Over 90 environmental and consumer groups have today appealed to the European Parliament to postpone their judgement on sustainable finance rules that would allow logging and the burning of trees to be counted as green investments.


By Honey Kohan

In an open letter, organisations including BirdLife Europe, WWF, Greenpeace, and BEUC call on the 705 MEPs to suspend scrutiny of the EU Commission’s ‘Taxonomy of sustainable investments’ until other crucial policies and pieces of legislation – the Renewable Energy Directive and the EU Forest Strategy, in particular – are disclosed later this year.

The European Commission’s ‘Delegated Act’ greenwashes unsustainable logging and bioenergy by stating that forestry (logging trees) and bioenergy (burning trees and crops for energy) make a “significant contribution to climate mitigation” and do “no significant harm” to biodiversity.

As many criteria in the EU Taxonomy are linked to existing legislation on forestry and bioenergy, the NGOs urge MEPs to use upcoming reviews of these policies and laws to strengthen the laws’ provisions, align them with climate science, and restore the Taxonomy’s scientific credibility.
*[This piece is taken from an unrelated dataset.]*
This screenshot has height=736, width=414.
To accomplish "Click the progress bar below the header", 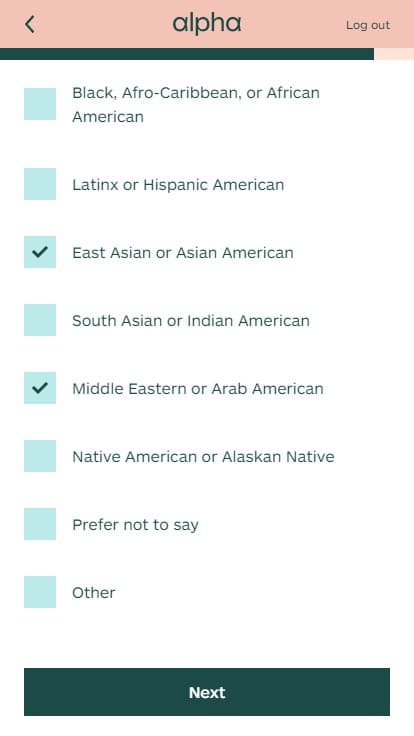I will pyautogui.click(x=207, y=54).
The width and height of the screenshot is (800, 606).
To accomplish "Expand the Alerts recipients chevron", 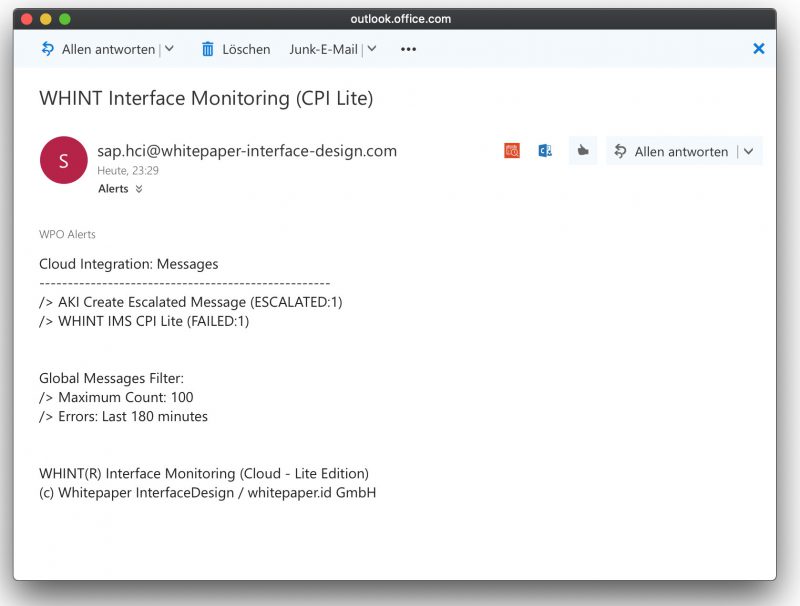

BirdLife maintains its position that the Delegated Act published by the Commission [1] contains grave mistakes and is not fit for purpose. BirdLife will continue to call on the European Parliament and the Council to reject the Delegated Act so the Commission can correct these mistakes and adopt an Act that only labels activities actually good for the environment as such.

Notes:

[1] The EU’s Taxonomy Regulation came into force in July 2020. The Delegated Act presented details on how authorities and the market can comply with the Regulation, by setting out which economic activities and sectors can be classed as ‘sustainable’. The Delegated Act is now subject to approval by the European Parliament and Council.